Çok sıkıntı bir fikstürleri olduğunu, Antalyaspor, Adana Demirspor, Galatasaray ve Trabzon ile oynayacaklarını aktaran Uçar, “Oyunculardan beklentim, kendi oyununu oynamaya çalışan, kıymet katan bir grubu izlettirebilmeyi sağlamaları. Bunun kısmen izlenimini verdik. Aldığımız bir puan sevindirici lakin sevinsem mi üzülsem mi düşündüğüm bir maç. 1 puan alıp kapatıyoruz.” şeklinde konuştu.
“Dördüncü golü arayan takımdık”
Oyun anlayışlarına da değinen Uçar, teknik yönetici olarak oyunun her anıyla ilgili müdahalede bulunmak istediğini ve bu türlü başarılı olabileceğini lisana getirerek, “Valentin ve Geraldo farklı oyuncular. Ben biraz o kısımlarda oyunun elimizden kaydığını düşündüğümde, üç değişiklik yaparak dinamizm getirmeye çalıştım. Oradan da 3-2’lik galibiyeti yakaladık.” değerlendirmesinde bulundu.
Fenerbahçe’nin bu maça kadar 9 maç yaptığına ve bu grupların hepsinin bekleyerek oynadığına dikkati çeken Recep Uçar, şöyle devam etti:
“Biz bekleyerek oynamadık. Kazanmak için oynadık. 90+2’de gol yiyen ekip demoralize olur, geriye çekilir lakin biz dördüncü golü arayan kadroyduk. Fenerbahçe öbür maçlara oranla Lincoln’ü daha ofansif oynatarak başladı. Fenerbahçe’nin en besbelli özelliği topun rakipte olduğu kısımlarda ön taraf baskı yapması. Bu ekipler, geride boşluklar verebilirler. Kıymetli olan bunları kullanabilmek. Oyunun tarafını daha çabuk değiştirebilseydik oyun daha farklı yere gidebilirdi. Büyük kadrolar bu türlü oynamak zorunda. Bizlerin üzere ekipler da bu baskılardan çıkıp bu alanları ne kadar değerlendirebilirse o kadar var olabiliyorsunuz.”
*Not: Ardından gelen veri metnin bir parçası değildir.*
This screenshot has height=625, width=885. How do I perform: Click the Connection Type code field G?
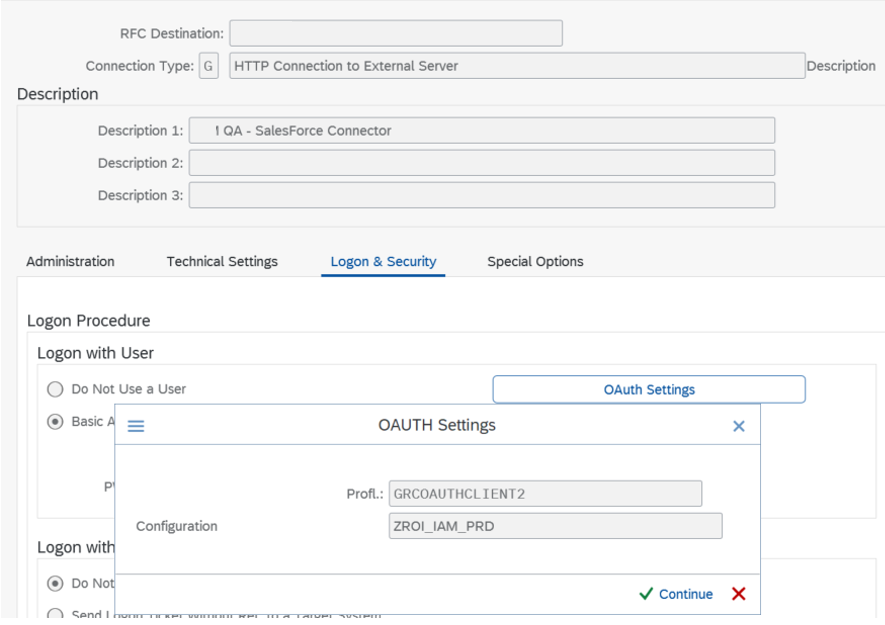point(208,66)
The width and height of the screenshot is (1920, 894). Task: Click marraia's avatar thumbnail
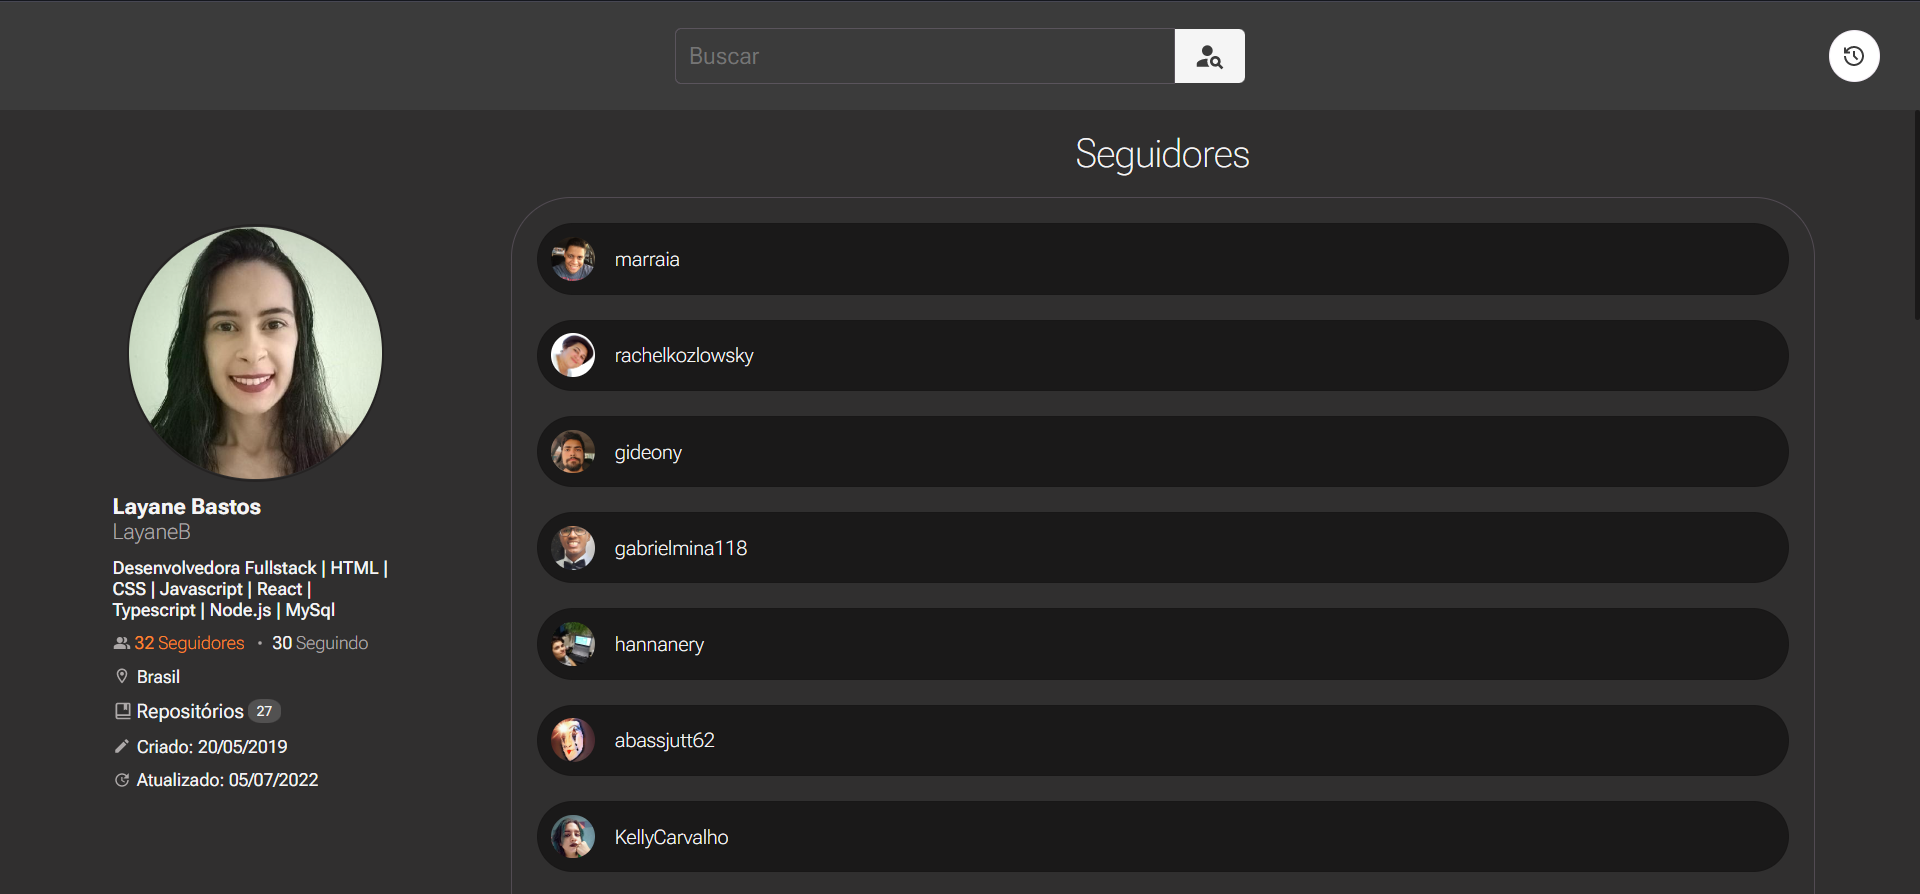click(x=573, y=259)
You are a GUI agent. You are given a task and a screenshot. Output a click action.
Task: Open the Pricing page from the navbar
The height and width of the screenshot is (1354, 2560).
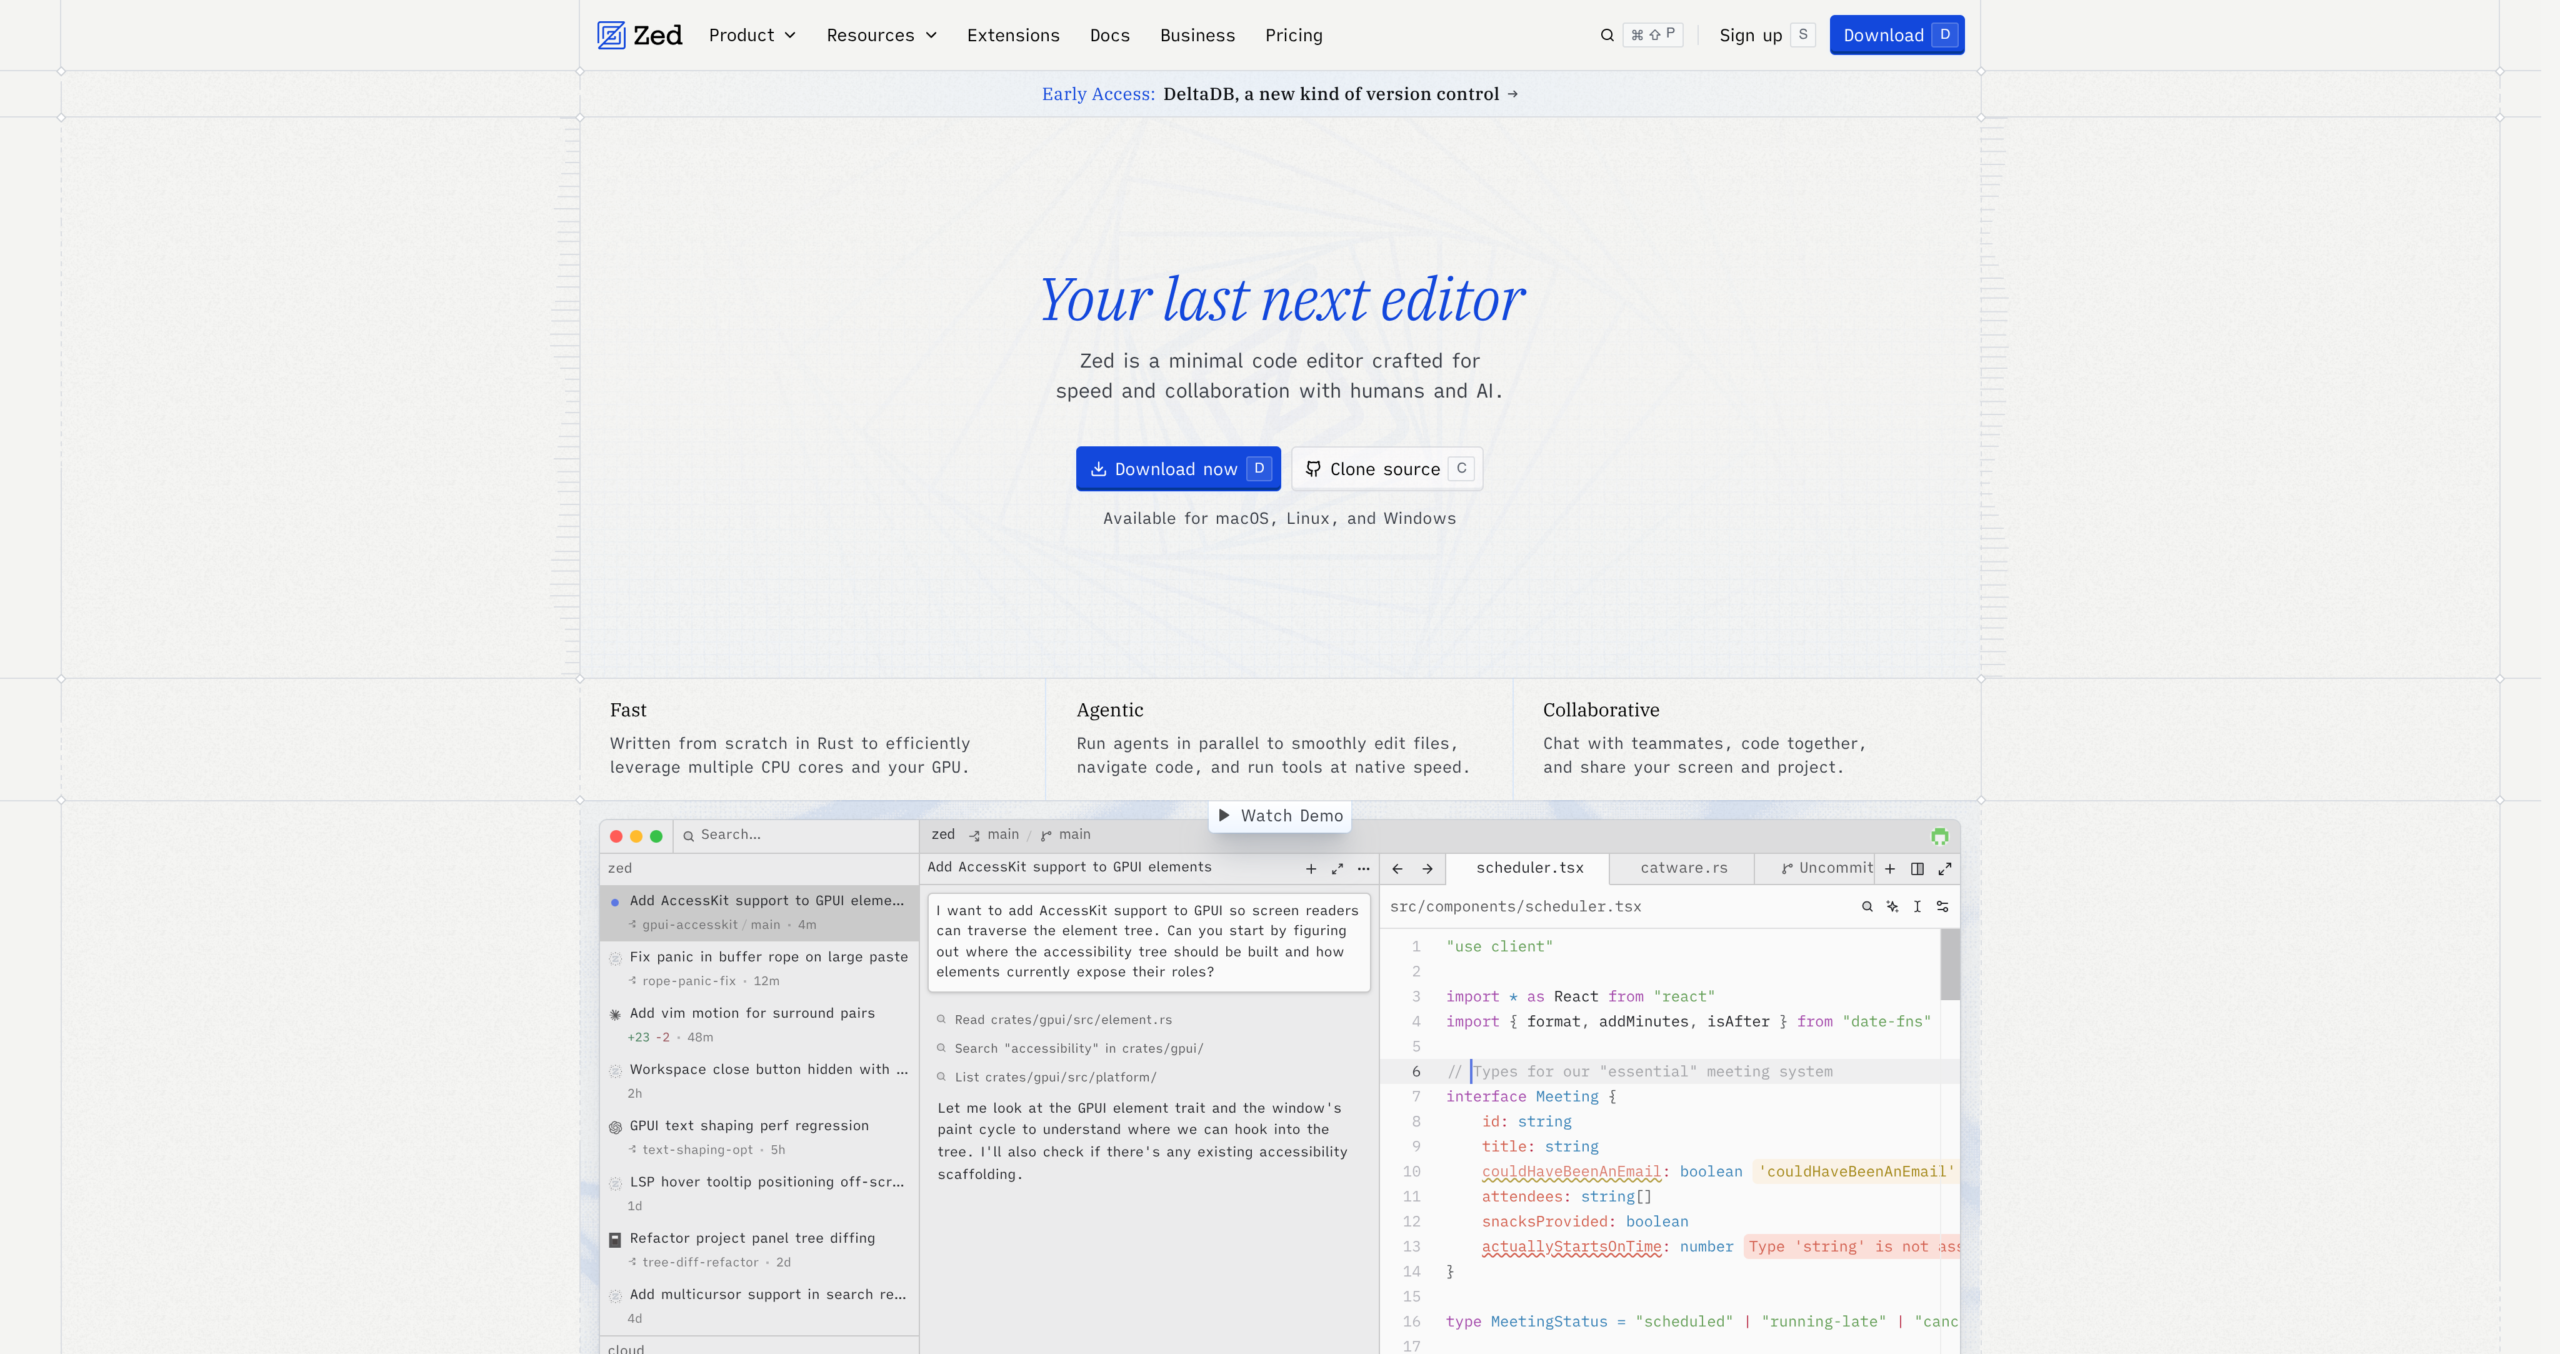(1293, 35)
“Yarışabileceğimiz tek yer saha”
Recep Uçar, burada oyuncularıyla birlikte yalnızca oyuna konsantre olabilmeyi amaçladığını ve büyük bir topluluk olmadıklarını aktararak, “Ne topluluk, ne taraftar, ne ekonomik gücümüz var. Rakiplerle yarışabilecek düzeyde değiliz. Yarışabileceğimiz tek yer saha. Oyunu geliştirebilirsek burada var olacağız. Bu oyunu geliştirerek her maçta, her platformda büsbütün kendi oyunumuzu oynayacağız.” sözlerini de kullandı.